Cercado por microfones, o governador Márcio França no colégio em que votou no domingo (28), na capital paulista; à esquerda, seu braço-direito, Claudio Valverde
O governador Márcio França no colégio em que votou no domingo (28), na capital paulista; à esquerda, seu braço-direito, Claudio Valverde - Gabriel Cabral/Folhapress

O placar nas urnas seguiu o que as pesquisas de intenção de voto apontavam ao longo do segundo turno, até que o Datafolha de sábado (27) mostrou França numericamente à frente de Doria. A equipe reconhece que a pesquisa animou mais do que deveria. 

A campanha do governador avalia que Doria foi eficaz ao associá-lo ao PT e à esquerda durante o segundo turno. A estratégia pegou sobretudo no interior do estado, onde França precisava ganhar terreno para equilibrar a disputa. Na capital, o pessebista venceu o ex-prefeito com 58,1% dos votos.

Além disso, acreditam que o discurso polarizado da eleição nacional contaminou a disputa estadual. 

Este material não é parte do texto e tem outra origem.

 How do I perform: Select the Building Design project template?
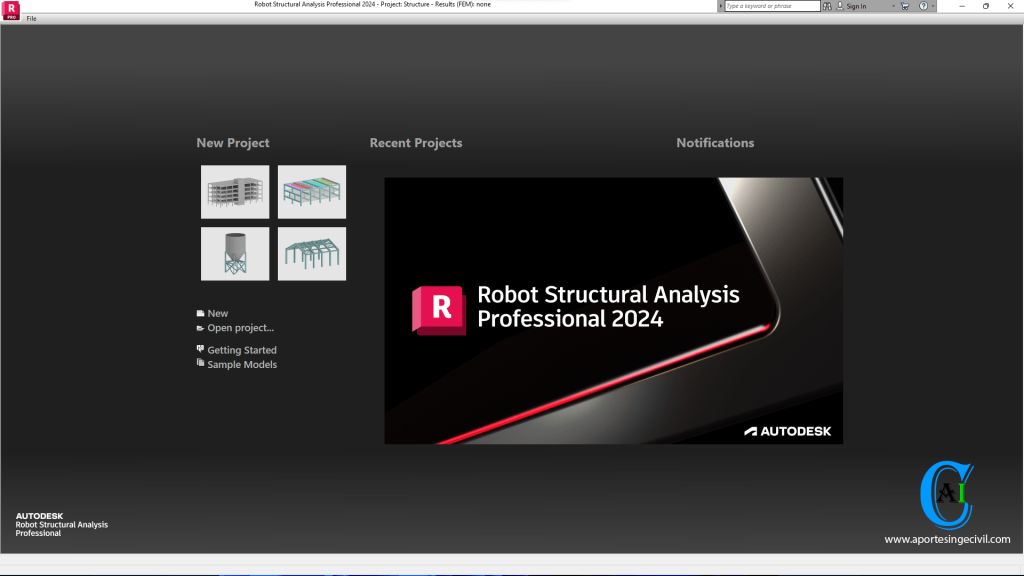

Reservadamente, França tem avaliado que fez o possível para se descolar dos petistas —atraiu apoios de militares e do senador eleito Major Olímpio (PSL), bolsonarista, e levou Skaf para a campanha—, mas que é impossível apagar o passado.

Seguidores de Márcio França no Twitter têm sugerido que ele dispute a Prefeitura de São Paulo, algo que, ao por enquanto, ele descarta. Alguns aliados próximos do governador, no entanto, apostam que dificilmente ele passará os próximos quatro anos fora da vida política, sem disputar algum cargo.

O pessebista diz que quer aguardar os primeiros desdobramentos do governo Bolsonaro, intuindo que os próximos lances da política exigirão um rearranjo dos partidos do campo progressista, em que ele se coloca.

França tirou a semana para se tratar da pneumonia, após ser aconselhado pelos médicos a se preservar.

Ele tem se queixado de enjoos, por causa da medicação, e de falta de ar. Só na semana que vem procurará a equipe de João Doria, chefiada pelo vice Rodrigo Garcia (DEM), para iniciar as conversas sobre transição.